*Exercise details*. Lines with the word "button" in them must be copied from the records below.

*Data*.
● ● ● ●
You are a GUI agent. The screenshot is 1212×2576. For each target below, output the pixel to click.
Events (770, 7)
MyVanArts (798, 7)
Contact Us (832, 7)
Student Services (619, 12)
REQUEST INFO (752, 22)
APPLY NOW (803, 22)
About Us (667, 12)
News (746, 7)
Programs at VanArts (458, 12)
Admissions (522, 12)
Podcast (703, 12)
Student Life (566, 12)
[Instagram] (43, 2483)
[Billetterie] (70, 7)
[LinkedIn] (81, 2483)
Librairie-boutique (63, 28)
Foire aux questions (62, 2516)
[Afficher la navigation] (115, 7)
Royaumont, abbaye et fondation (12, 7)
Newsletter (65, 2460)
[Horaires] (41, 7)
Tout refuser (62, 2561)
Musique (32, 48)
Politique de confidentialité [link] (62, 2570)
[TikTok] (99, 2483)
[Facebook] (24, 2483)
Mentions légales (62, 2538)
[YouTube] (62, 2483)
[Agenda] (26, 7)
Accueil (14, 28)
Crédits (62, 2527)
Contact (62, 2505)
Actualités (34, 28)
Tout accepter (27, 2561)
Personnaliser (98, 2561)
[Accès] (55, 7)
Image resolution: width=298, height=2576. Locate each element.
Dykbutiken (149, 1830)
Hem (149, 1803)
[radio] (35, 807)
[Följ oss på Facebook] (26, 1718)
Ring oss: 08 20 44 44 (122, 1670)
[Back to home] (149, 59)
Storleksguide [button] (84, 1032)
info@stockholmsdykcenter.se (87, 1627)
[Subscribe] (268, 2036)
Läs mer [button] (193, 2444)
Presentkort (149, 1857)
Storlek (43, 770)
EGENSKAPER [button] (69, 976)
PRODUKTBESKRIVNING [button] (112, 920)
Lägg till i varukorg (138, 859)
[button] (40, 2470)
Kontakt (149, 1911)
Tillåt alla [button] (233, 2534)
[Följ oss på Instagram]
● ● ● ●
*Output for this task*.
Storleksguide [button] (84, 1032)
Läs mer [button] (193, 2444)
EGENSKAPER [button] (69, 976)
PRODUKTBESKRIVNING [button] (112, 920)
[button] (40, 2470)
Tillåt alla [button] (233, 2534)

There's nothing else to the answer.